The use of trees as components of diets is a widespread practice in many tropical countries. In Sri Lanka, for instance, some 200 tree foliages are fed to both large and small ruminants in an ad hoc way when available.
Tree foliages have assumed only slight importance in animal nutrition in developing countries, except where only browse is available. The largely undirected use of tree foliage is perhaps the main reason for the obvious lack of development of trees as feed for ruminants. In some cropping areas, other, more easily obtainable resources preclude their use, whereas the difficulties of managing plantations, harvesting and storage make them difficult to accept by pastoralists. Without education of the small farmer, tree foliages are not likely to be used extensively unless the foliages are produced in the appropriate form and provided as packages to farmers for their animals.

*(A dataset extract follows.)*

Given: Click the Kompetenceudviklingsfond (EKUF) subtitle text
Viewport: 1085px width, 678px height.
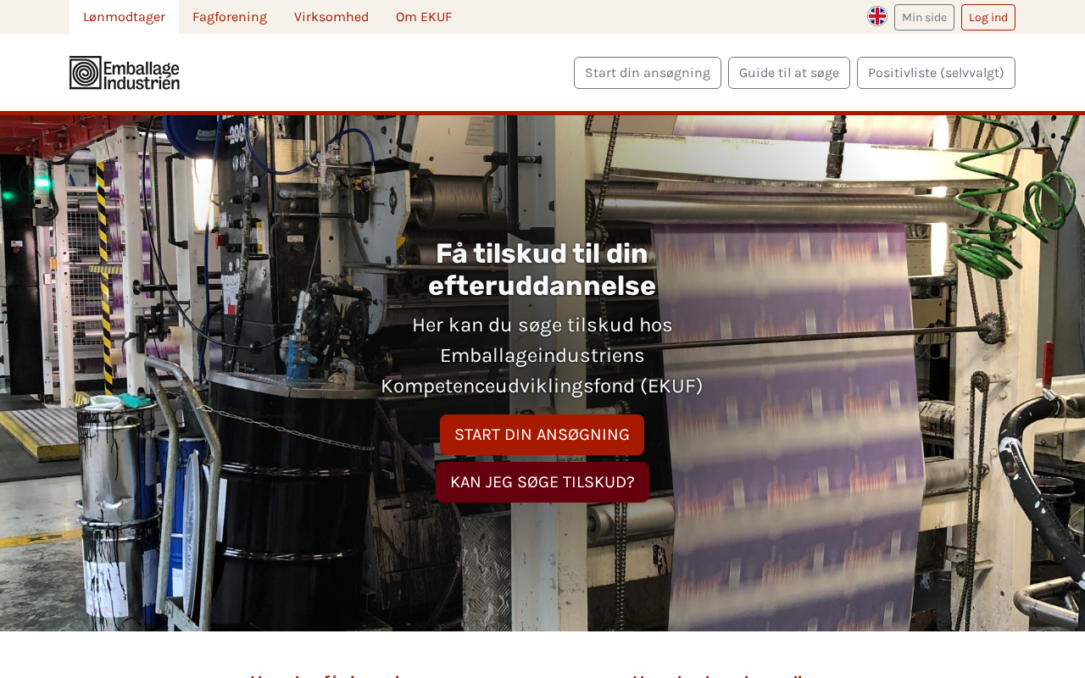Looking at the screenshot, I should [x=542, y=386].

A case in question is the use of Prosopis pods in Brazil. Use of these in animal production has been only stimulated by the development of strategies to organize collection, marketing and processing of the pods. Trees will assume a much greater significance in the future because of the associated environmental advantages of planting trees. There should be a greater use of tree foliages as supplements to ruminants, particularly as the demand for animal products increases in the developing countries. Research and extension is needed to ensure their rational use, particularly as supplements to crop residues, which will be the major resource in the future for ruminants in developing countries.